Got out on a pond for 2 hour's this morning (5 acre strip pit). Only 2 1/2" - 3" of good ice.Vexilar showed fish on bottom (16') but no bite's. Snowing hard with wind. Checked several ponds and saltfork in several spot's. Just not enough ice to move around much. I'd have thought it would have been a good 4" but barely 3". Only got 2" of light snow today here. Really need 3 good C O O L night's right now. So close but still not there yet.


----------



## wave warrior (Oct 2, 2005)

not what i wanted to hear! did you check cabin day??? thats where im headed in the morning!


----------



## Sr.Jigger (Feb 17, 2005)

I didn't go down into cabin bay.
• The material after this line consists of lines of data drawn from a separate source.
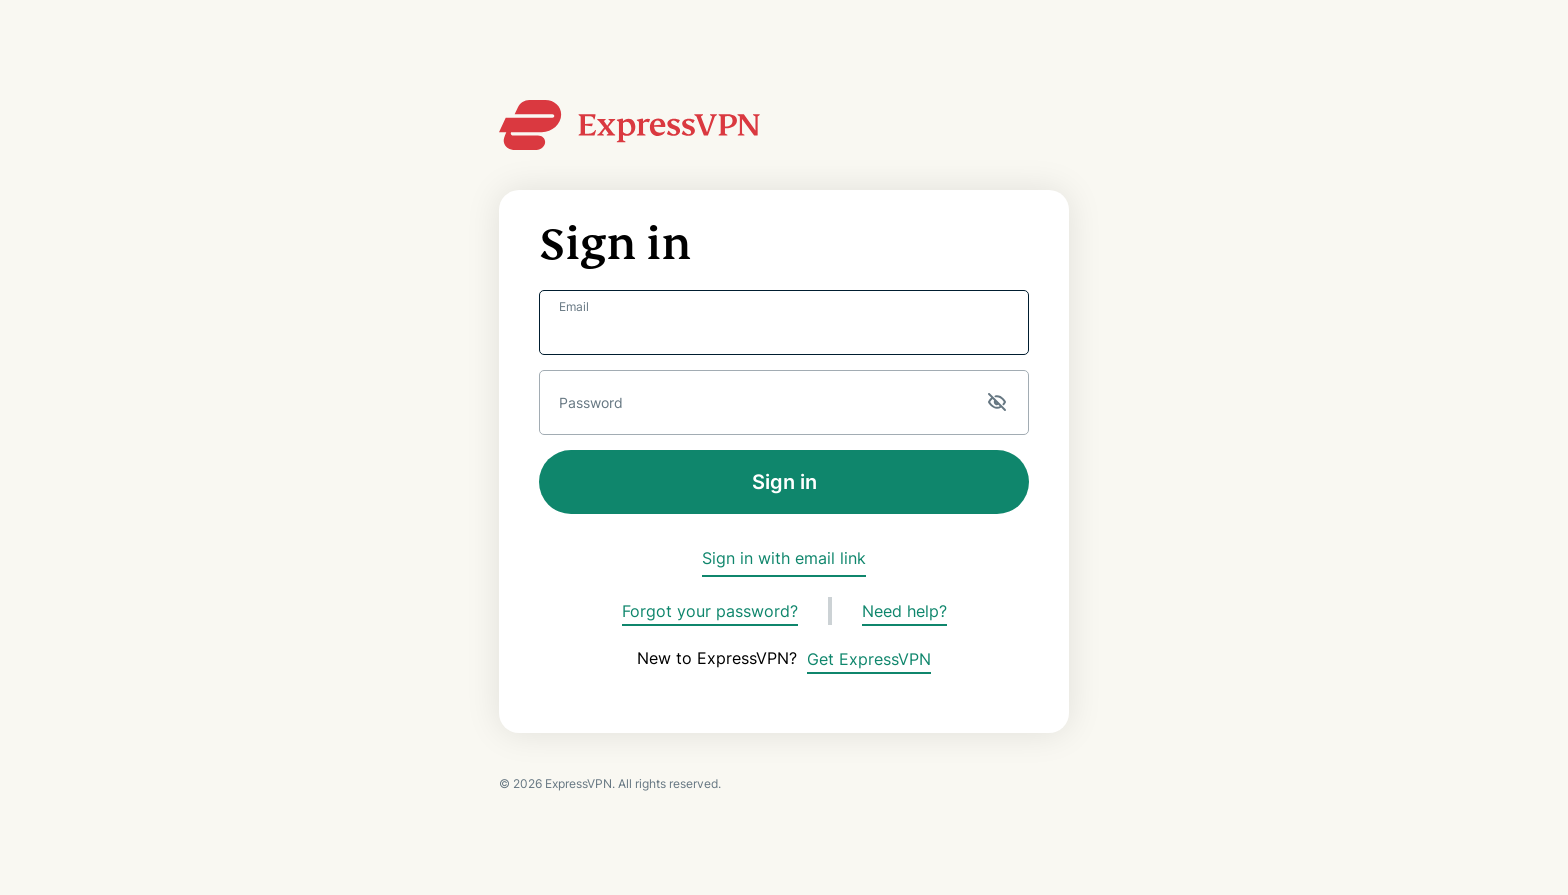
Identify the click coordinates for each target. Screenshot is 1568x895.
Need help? (904, 611)
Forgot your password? (710, 611)
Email (574, 306)
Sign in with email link (784, 558)
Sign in (784, 482)
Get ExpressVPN (869, 659)
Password (591, 402)
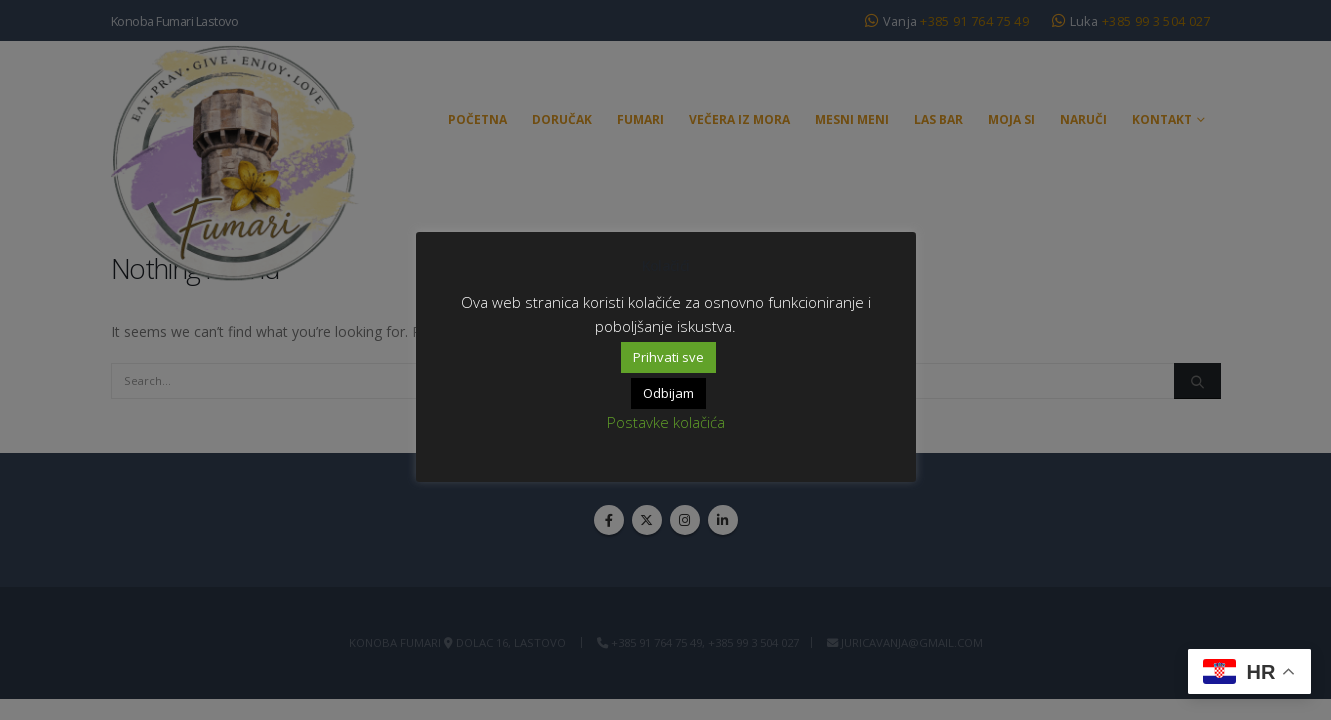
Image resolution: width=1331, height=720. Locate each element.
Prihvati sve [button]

It could be fishable ?


----------



## Sr.Jigger (Feb 17, 2005)

Sunday update,,
Spent 3 hours this morning going around Saltfork to my ice fishing spots checking the ice. Just disappointing !! We can't seem to get cold enough weather long enough to get safe ice. It's only 2 1/2" of hold your breath ice and it's not evenly frozen. I wouldn't tell anyone - go ahead and go but be safe because it ain't worth it.

So pissed !! Saltfork has the dam gates open letting water out which causes
the bank line ice to be all broken up and stair stepped down (perfect place to go through) water down 2' since ice started to form.

Next Sunday I'll be heading 10 hours travel up north to upper Michigan for a week of ice fishing. May never see good ice in Ohio this year (again). Sure hope I'm wrong.....


----------



## wave warrior (Oct 2, 2005)

hit cabin bay sat morning...2 1/2'' is the most i found, average was 2''...fished it for an hr...a few crappie and an 8# channel cat...pucker factor ran me off!! checked over by stone house/stump cove...same deal, ended up at atwood...small fish but 4'' clear ice...i really want to fish the fork but not on 2''!!!


----------